I tried to use Dictionares instead of the basic Dict, but keeping the same structure, in this elegant script by @Daniel_Gonzalez that solves the problem of the AOC 2024 d11, but I got no improvements.
I don’t know if the failure is due to a clumsy application of the Dictionares.jl package or if the script needs to be changed to take advantage of the package’s features.
I hope someone else will succeed in doing so.
one SOL od d11 AOC 2024
const NO_STONE = -1 # folks, we're writing old school C today
stones = split(readlines("2024/inputs/day11.txt") |> only, " ") .|> x -> parse(Int, x)
number_of_digits(x) = floor(Int, log10(x)) + 1
function blink(stone::Integer)
stone == 0 && return (1, NO_STONE)
n = number_of_digits(stone)
iseven(n) && return divrem(stone, 10^(n ÷ 2))
(stone * 2024, NO_STONE)
end
function solve(stones, n)
d = Dict{Int64,Int64}()
for s ∈ stones
d[s] = 1
end
for _ in 1:n
d_n = Dict{Int64,Int64}()
for (s, n) ∈ d
for s2 ∈ blink(s)
s2 == NO_STONE && continue
if haskey(d_n, s2)
d_n[s2] += n
else
d_n[s2] = n
end
end
end
d = d_n
end
sum(values(d))
end
solve(stones, 25)
solve(stones, 75)
For those who want to try, I leave the input to use in the tests
Since the posters above seem to suggest that Dictionaries.jl is faster for iteration but possibly slower for random access, it’s normal to not expect a speedup for your code which involves random access of the d_n Dict.
Having said that, the following part your code could potentially be made faster if the code can be rewritten to take advantage of a token API for avoiding repeated hash computations:
Another version of solve saving hash calculation using mergewith!:
using OrderedCollections
function solve(stones, n)
d_new = Dict{Int,Int}()
d_old = Dict(stones .=> 1)
for _ in 1:n
for (s, n) ∈ d_old
t1, t2 = blink(s)
mergewith!(+, d_new,
t2 == NO_STONE ? LittleDict((t1,),(n,)) :
LittleDict((t1,t2),(n,n)))
end
d_old, d_new = d_new, d_old
empty!(d_new)
end
sum(values(d_old))
end
I apologize for bringing up these old messages, but for me, and perhaps for others too, they are of current interest.

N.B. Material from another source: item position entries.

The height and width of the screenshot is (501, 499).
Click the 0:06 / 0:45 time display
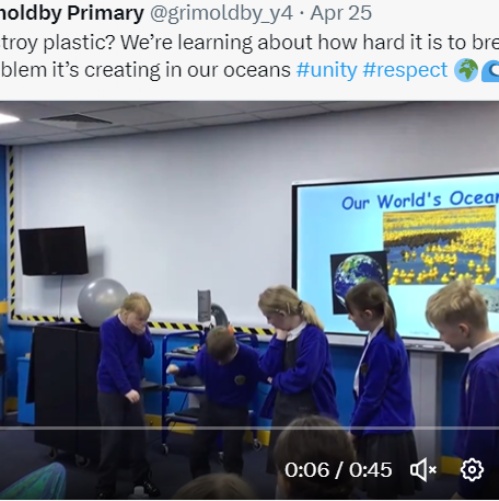(338, 470)
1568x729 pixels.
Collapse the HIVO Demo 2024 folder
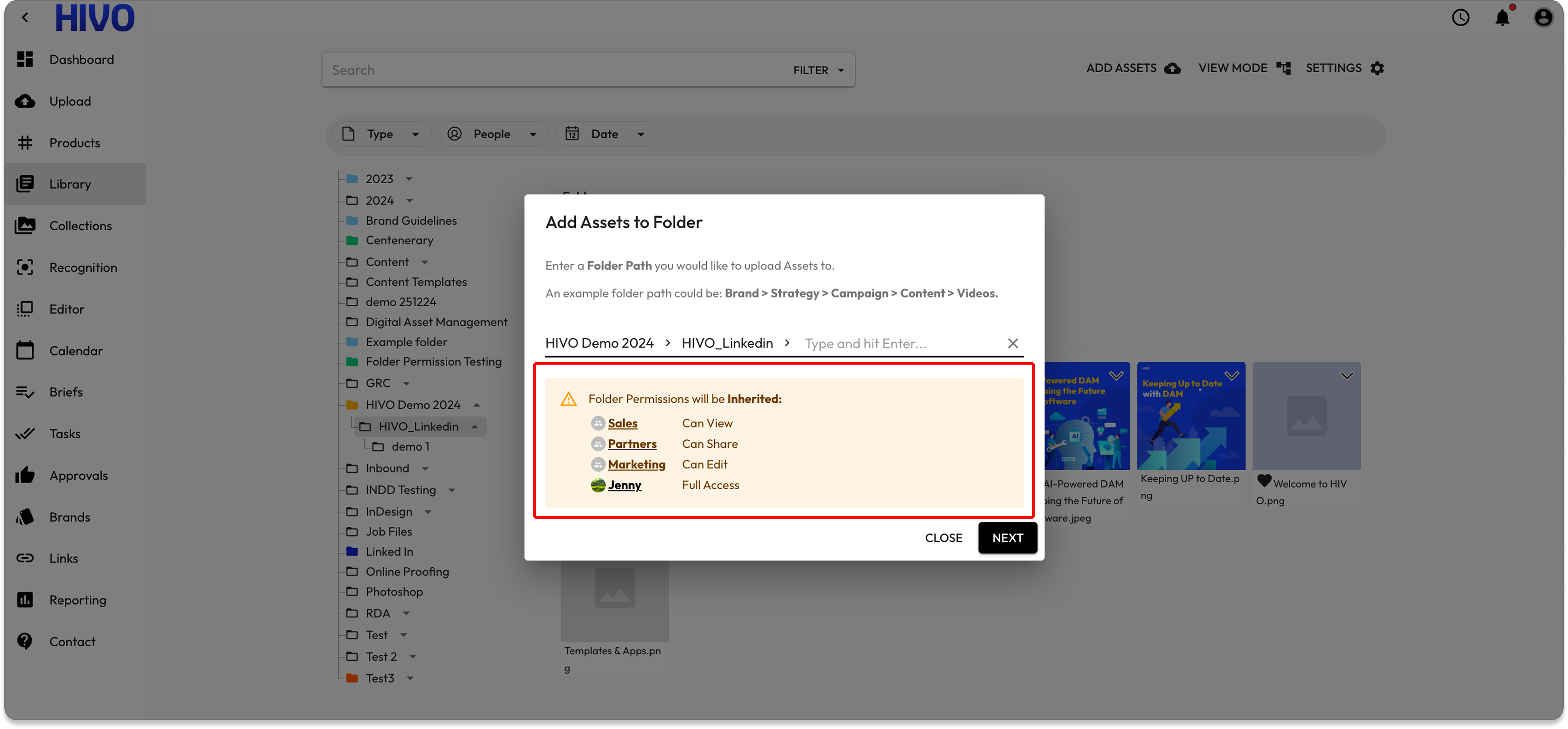click(x=477, y=405)
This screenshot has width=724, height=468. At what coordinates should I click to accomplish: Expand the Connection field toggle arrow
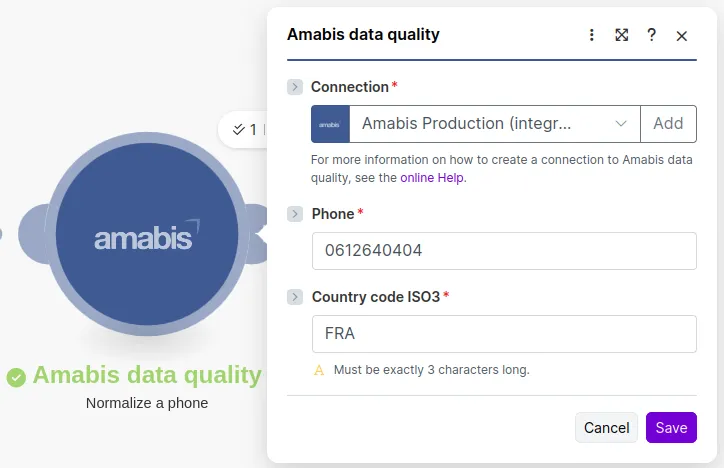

I tried to use the instructions of the update function!() but I get no improvements.
Maybe I apply it wrong
julia> function solve(stones, n)
d = Dict{Int64,Int64}()
for s ∈ stones
d[s] = 1
end
for _ in 1:n
d_n = Dict{Int64,Int64}()
for (s, n) ∈ d
for s2 ∈ blink(s)
s2 == NO_STONE && continue
index = Base.ht_keyindex2!(d_n, s2)
if index > 0
@inbounds d_n.vals[index] += n # = func(dict.vals[index])
else
@inbounds Base._setindex!(d_n, n, s2, -index)
end
# if haskey(d_n, s2)
# d_n[s2] += n
# else
# d_n[s2] = n
# end
end
end
d = d_n
end
sum(values(d))
end
solve (generic function with 1 method)
julia> solve(stones, 25)
197357
julia> solve(stones, 75)
234568186890978
julia> @btime solve(stones, 25) # 260 us
635.100 μs (9800 allocations: 496.95 KiB)
197357
julia> @btime solve(stones, 75) # 12ms
29.340 ms (590514 allocations: 23.42 MiB)
234568186890978
In the case of this script, using get!() does not improve the situation.
julia> function solve(stones, n)
d = Dict{Int64,Int64}()
for s ∈ stones
d[s] = 1
end
for _ in 1:n
d_n = Dict{Int64,Int64}()
for (s, n) ∈ d
for s2 ∈ blink(s)
s2 == NO_STONE && continue
d_n[s2] = n + get!(d_n, s2, 0)
# index = Base.ht_keyindex2!(d_n, s2)
# if index > 0
# @inbounds d_n.vals[index] += n # = func(dict.vals[index])
# else
# @inbounds Base._setindex!(d_n, n, s2, -index)
# end
# if haskey(d_n, s2)
# d_n[s2] += n
# else
# d_n[s2] = n
# end
end
end
d = d_n
end
sum(values(d))
end
solve (generic function with 1 method)
julia> @btime solve(stones, 25) # 260 us
593.500 μs (8490 allocations: 476.48 KiB)
197357
julia> @btime solve(stones, 75) # 12ms
26.786 ms (345428 allocations: 19.68 MiB)
234568186890978